**Task instructions:** Every entry below should be copied exactly, minus the pictures.
[[ Supplied information open ]]
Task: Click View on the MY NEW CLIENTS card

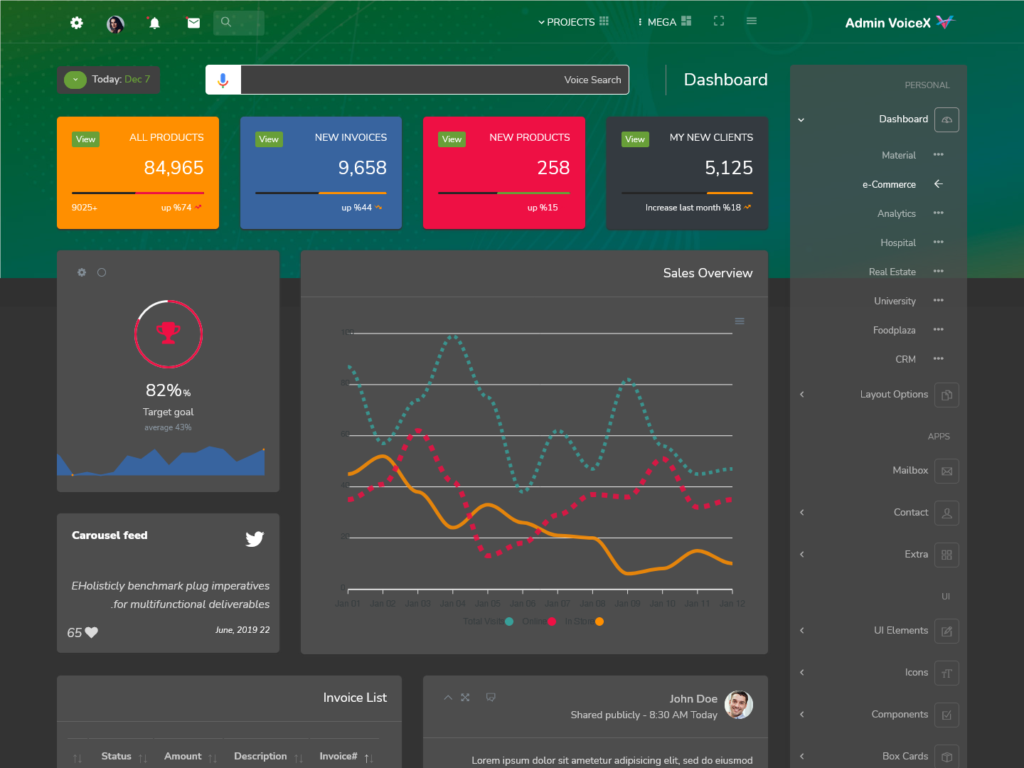Action: (x=635, y=139)
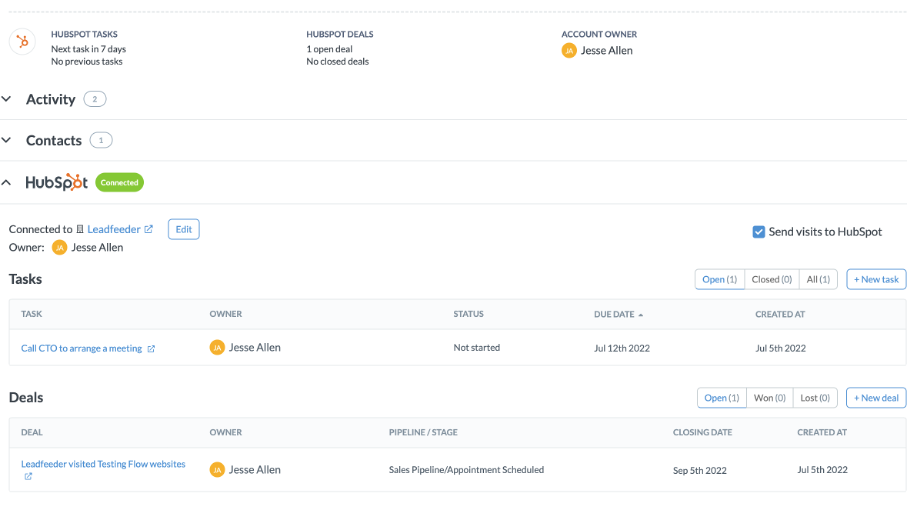Open deal external link icon under Leadfeeder visited
Viewport: 908px width, 510px height.
[x=28, y=476]
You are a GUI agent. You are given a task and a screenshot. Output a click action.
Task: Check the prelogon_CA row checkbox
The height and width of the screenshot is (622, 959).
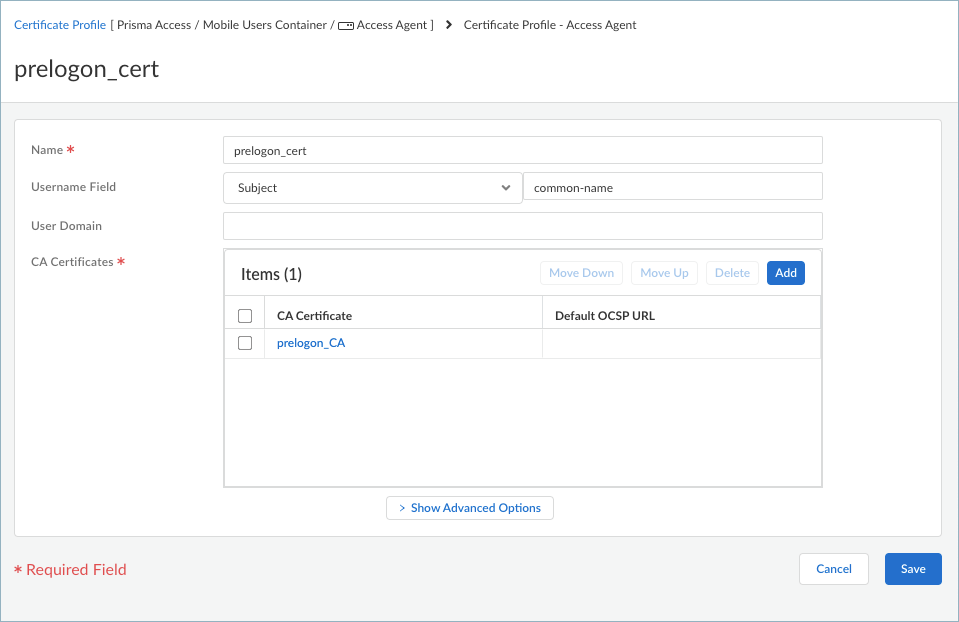pyautogui.click(x=245, y=343)
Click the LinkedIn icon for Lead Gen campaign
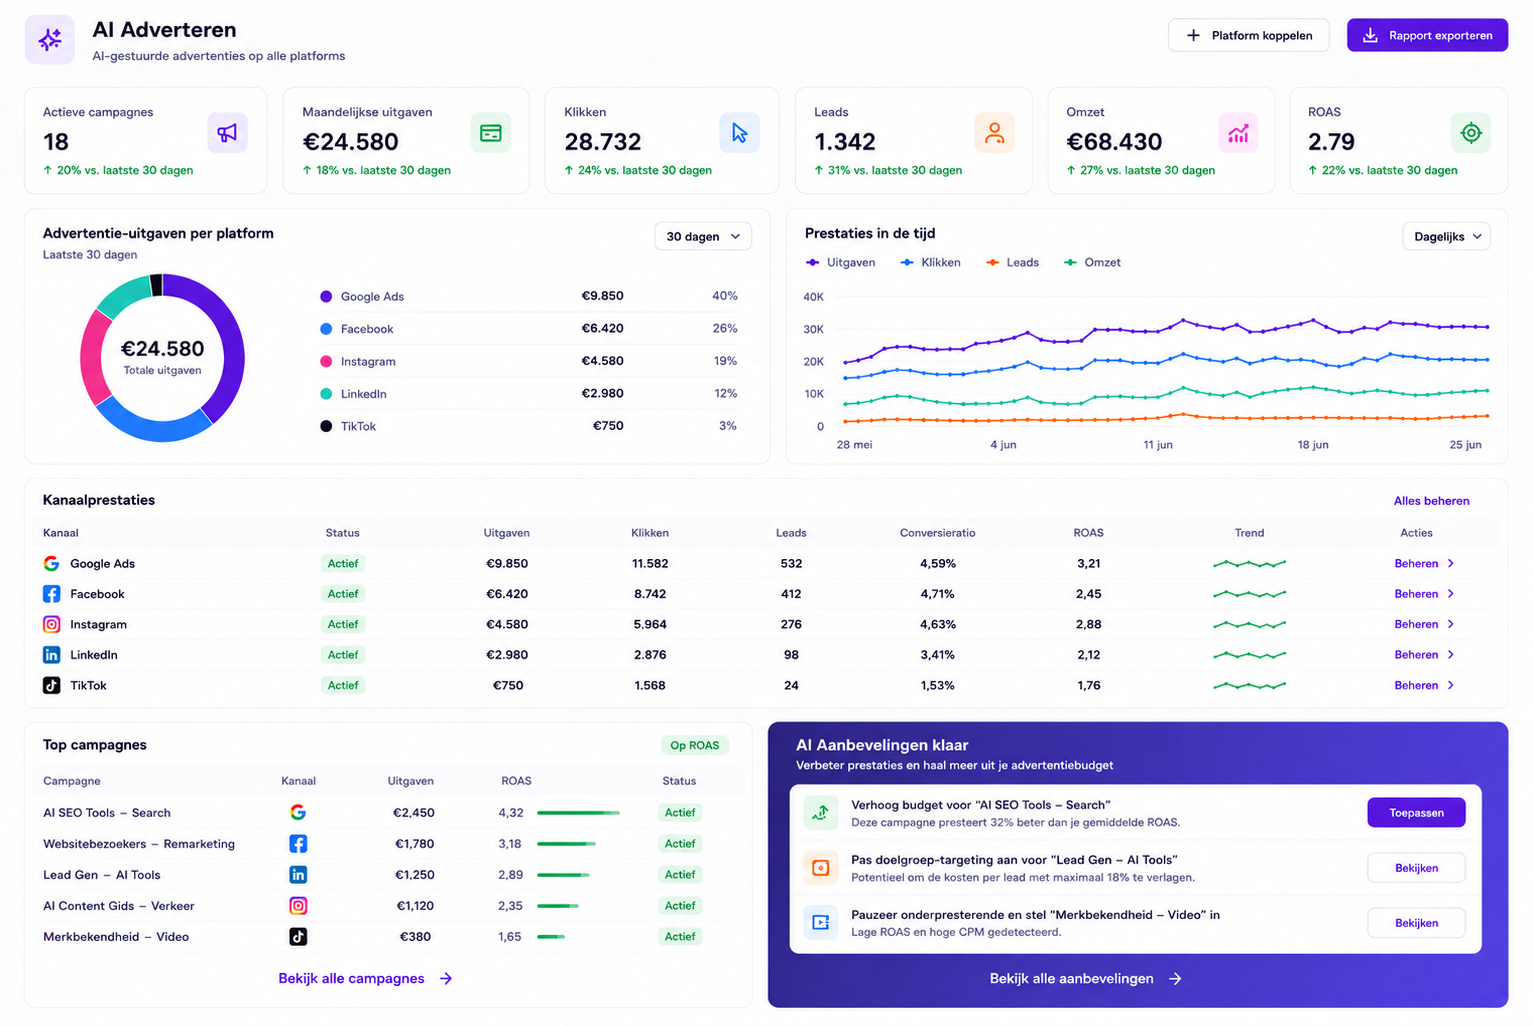1533x1026 pixels. [298, 875]
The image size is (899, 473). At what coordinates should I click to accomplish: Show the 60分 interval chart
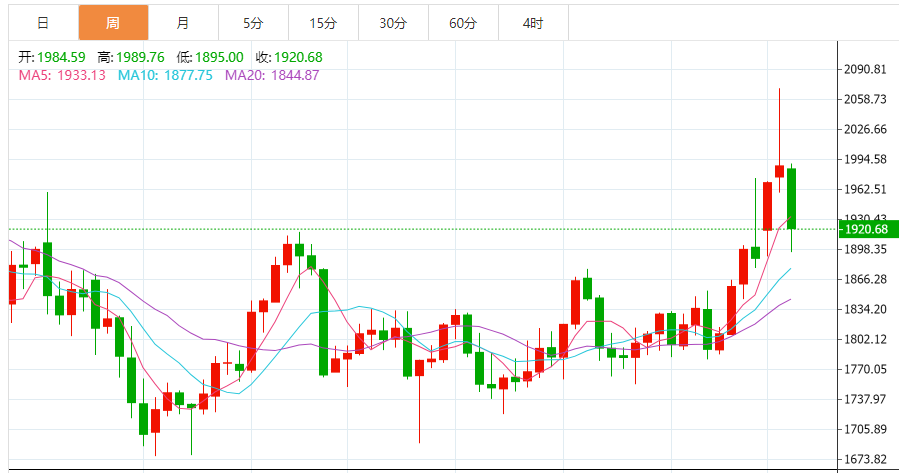[463, 22]
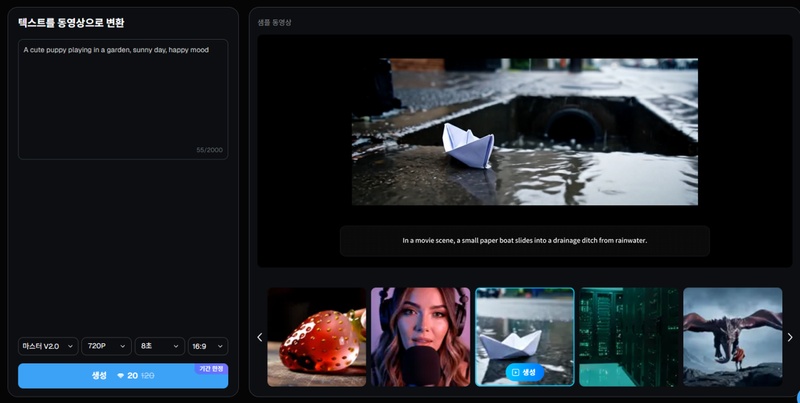Open the 720P resolution dropdown
This screenshot has height=403, width=800.
click(x=107, y=346)
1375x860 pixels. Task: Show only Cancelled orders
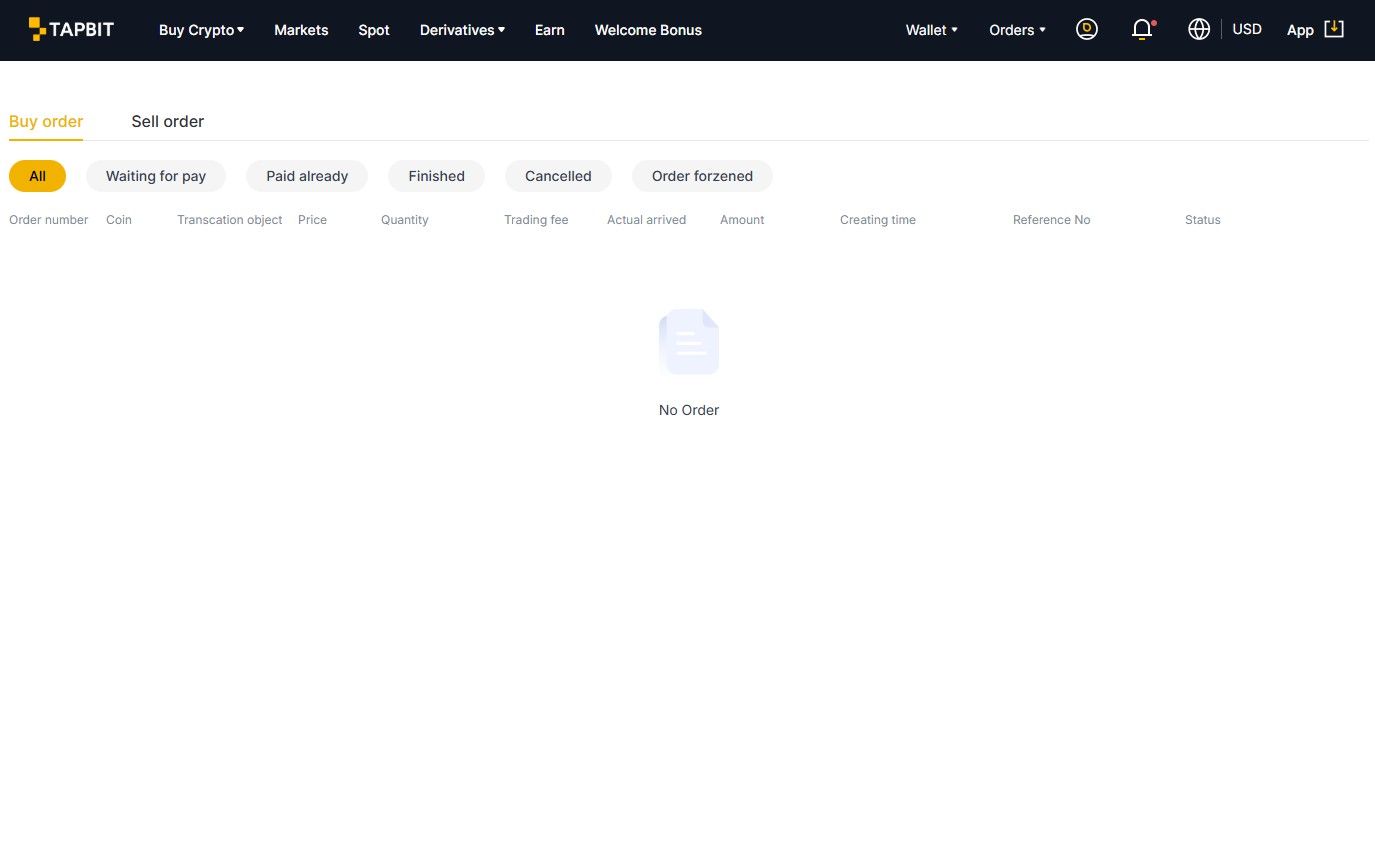558,176
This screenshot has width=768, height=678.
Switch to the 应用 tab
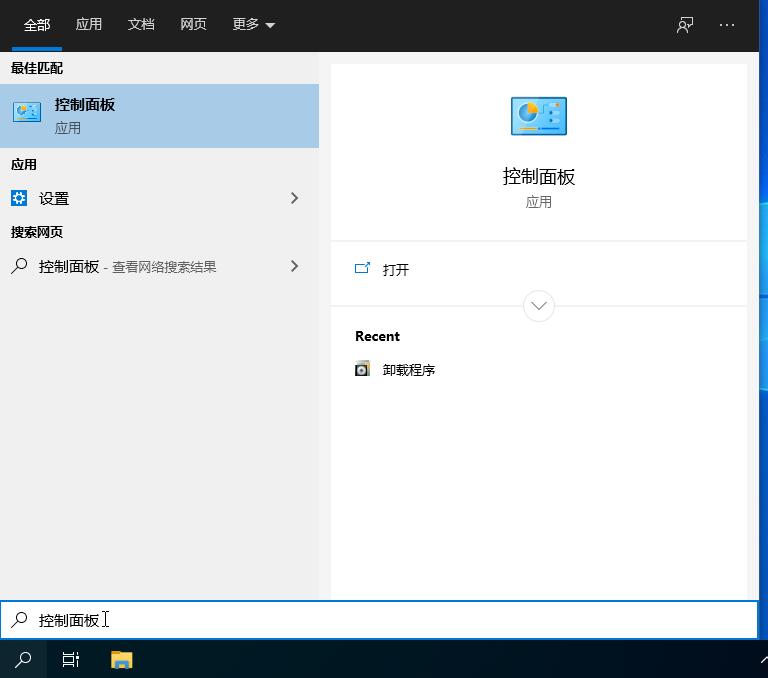(x=89, y=24)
[[ Supplied information closed ]]
**Problem solution:**
Task: Click View on the MY NEW CLIENTS card

Action: (x=635, y=139)
Open deal external link icon under Leadfeeder visited
Viewport: 908px width, 510px height.
[x=28, y=476]
You are a GUI agent. You are given a task and a screenshot. Output a click action.
Task: Check the prelogon_CA row checkbox
The height and width of the screenshot is (622, 959).
pyautogui.click(x=245, y=343)
Click the LinkedIn icon for Lead Gen campaign
1533x1026 pixels. [298, 875]
The image size is (899, 473). At what coordinates should I click to accomplish: Show the 60分 interval chart
[463, 22]
Open the 720P resolution dropdown
This screenshot has height=403, width=800.
click(x=107, y=346)
1375x860 pixels. Task: Show only Cancelled orders
558,176
This screenshot has width=768, height=678.
Switch to the 应用 tab
(x=89, y=24)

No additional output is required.